My name is Sam Chadburn and I want to tell you why, sometimes, “You look absolutely fantastic!” is the last thing you want to hear.
I am an Employment and Partnership Manager and I love my job helping other people to access DWP’s services and find work. However, it’s taken me a while to get to this point.
Back in January 2017, I woke up one morning feeling unwell. I had dizzy spells, head pain, and I even needed a rest and a lie down during the day at work. Visits to my GP didn’t help, so I just got on with my job as an Employer Adviser at the Job Centre and tried to ignore my symptoms.
Over the next few months the pain and the dizziness got worse and worse. Four months of stress and anxiety came to a head when I completely broke down at work one day as I could no longer cope with the pain.
When I was referred to hospital for a brain scan in April, I discovered I had an aneurysm. My symptoms continued and I collapsed, a further brain scan identified a stroke and I learned that each of the dizzy spells had been mini-strokes.
I had a follow up scan three months later, just before I was due to go on holiday. I needed urgent life-saving surgery. One of the main arteries in my brain had torn, my one aneurysm had turned into two and they were causing the pain and strokes. At that point, I didn’t know if I could ever work again, or even if I wanted to.
Here’s the thing: I’d undergone major brain surgery. Things don’t just go back to normal. I still have a brain condition that affects me, I have good days and bad days. Fatigue, anxiety, and memory issues.
After a long recovery, I returned to work in January 2018. Someone said, “You look absolutely fantastic Sam!” … moments before I walked into a filing cabinet. At this point I started wondering whether I could retire.
My outlook and mindset completely changed when I heard about the Civil Service Future Leaders Academy. I’d long held promotion ambitions, and my manager encouraged me to apply.

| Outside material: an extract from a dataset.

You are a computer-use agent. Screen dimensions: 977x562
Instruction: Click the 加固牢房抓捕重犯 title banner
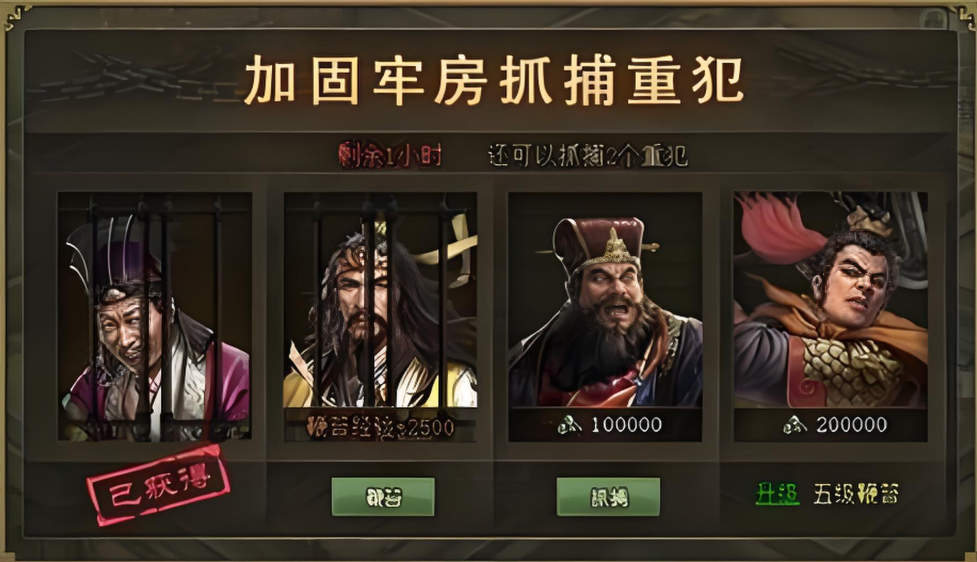tap(493, 80)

It was the best decision I’ve ever made and a turning point in my life. I was placed in a team with other successful applicants and we were tasked with a joint project of our choosing. Here, I planted the seed for ‘Hidden Agenda’, a project to raise awareness of hidden disabilities and shine a light on an inclusive Civil Service. Getting the team’s agreement for this project gave me back my mojo and fired my passion for all things inclusion!
With the support of wonderful colleagues around me I worked tirelessly on this project. My proudest moment came when I emailed Senior Leaders to ask if DWP could adopt the Sunflower Lanyard scheme. The lanyard discreetly signals that the wearer has hidden disabilities and may need extra support, giving them confidence and a voice. I jumped cartwheels when I learned last spring that DWP had given every Job Centre in the UK the opportunity to participate in the scheme. I also became a Membership Lead on the newly formed DWP Disability Network THRIVE.
I’ve come a long way. I’m so proud to be ODP and to have won the ODP Inclusion Award 2021, and I hope my story inspires others to keep going when things get tough, because they always get better.